Cook rice with chopped ginger, stock and ground almonds. Once all the liquid has been taken up and the rice cooked, combine with the cooked chicken. Top with chopped coriander, fried flaked almonds and crystallised ginger.
Dine like Richard II and enjoy!
Cullen skink is a hearty Scottish fish soup or stew from a wee place called Cullen in NE Scotland.
There are loads of variants on this traditional dish so here is the version that I am cooking today.
Herbs and seasoning
Pour the milk into a pan and bring it to a simmer. Add the smoked haddock and seasoning. I leave the skin on so that it stays together. Poach for a few minutes then remove the fish and place to one side.
Add cubed potatoes and chopped shallots to the milk and poach until they are soft.
Add cream and herbs. Place fish on top and warm through again.
Serve with oat bread and some veg. I have served it with string beans today.
This gingerbread recipe is from A Daily Exercise for Ladies and Gentlewomen, 1617.
'To make red Ginger-bread, commonly called Leach-lumbar.'
'Grate and dry two stale Manchets, either by the fire, or in an Ouen, sift them through a Sieve, and put to it Cinamon, Ginger, Sugar, Liquorice, Anis-seed: when you haue mingled all this together, boile a pint of red wine, and stirre it, that it be as thick as a Hastie-pudding; then take it out, and coole it, and mould it with Cinamon, Ginger, Liquorice, and Anise-seede, and rowle it thinne, and print it with your mould, and dry it in a warme Ouen.'
In simple terms, add grated and sieved white breadcrumbs to mulled wine, or alcohol-free equivalent. Blend it to a thick paste, like a biscuit mixture. Either roll out and cut into shapes or use a gingerbread mold to create shapes. Dry them in front of the fire or in a cool oven.
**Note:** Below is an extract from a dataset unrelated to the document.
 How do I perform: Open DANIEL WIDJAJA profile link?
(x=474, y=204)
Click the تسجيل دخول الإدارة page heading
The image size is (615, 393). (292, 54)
They should be dried, not baked.
When dried they can be decorated with edible gold to make culinary bling!
This recipe for 'The Best Pancake' is from
The English Husewife by Gervase Markham, published in 1615.
''To make the best pancake, take two or three eggs, and break them into a dish, and beat them well; then add a pretty quantity of fair running water, and beat all well together; then put in cloves, mace, cinnamon, and nutmeg, and season it with salt; which done, make it as thick as you think good with fine wheat flour; then fry the cakes as thin as may be with sweet butter, or sweet seam, and make them brown, and so serve them up with sugar strewed upon them. There be some which mix pancakes with new milk or cream, but that makes them tough, cloying, and not crisp, pleasant and savoury as running water.''
Plain wheat flour - about 8oz
Water - about a pint (or replace some or all of it with milk and/or cream)
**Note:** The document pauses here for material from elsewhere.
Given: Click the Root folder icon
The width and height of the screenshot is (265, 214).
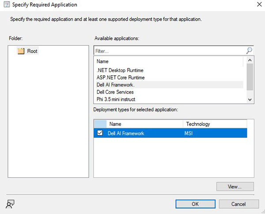Looking at the screenshot, I should [21, 51].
Ground spices: mace, cinnamon, cloves nutmeg
Mix the dry ingredients together, mix in the egg then gradually add the liquid. Beat well and let it stand for a while. Fry in a good heavy frying pan using a little butter or suet.
Serve with sugar or with fruits preserved in brandy.
Enjoy, because the Lentern fast begins tomorrow!
Having plumed and cleaned your chickens, cut them in half, truss them and pound them with the flat of a big knife: then put them in a pot with good butter and melted lard, some slices of lemon, elephant garlic and all sorts of fines herbes, except thyme and laurel; cook and simmer all this slowly over a low fire with a little good bouillon, then put in a glass of Champagne, or of good white wine: when they are almost cooked, take them out of the pot, bread them well and grill them, and serve them as is or with a Remoulade.
For the sauce:
Chop two or three shallots up very fine, a little chervil and some tarragon; put all this in the bottom of an earthen vessel with mustard, a trickle of vinegar, salt and pepper, depending on how much you need; sprinkle your suace lightly with oil, and stir it constantly; if you see that it thickens too much, put in a little vinegar; taste to see if it is properly salted; if it is too salty, put in a little more mustard and oil.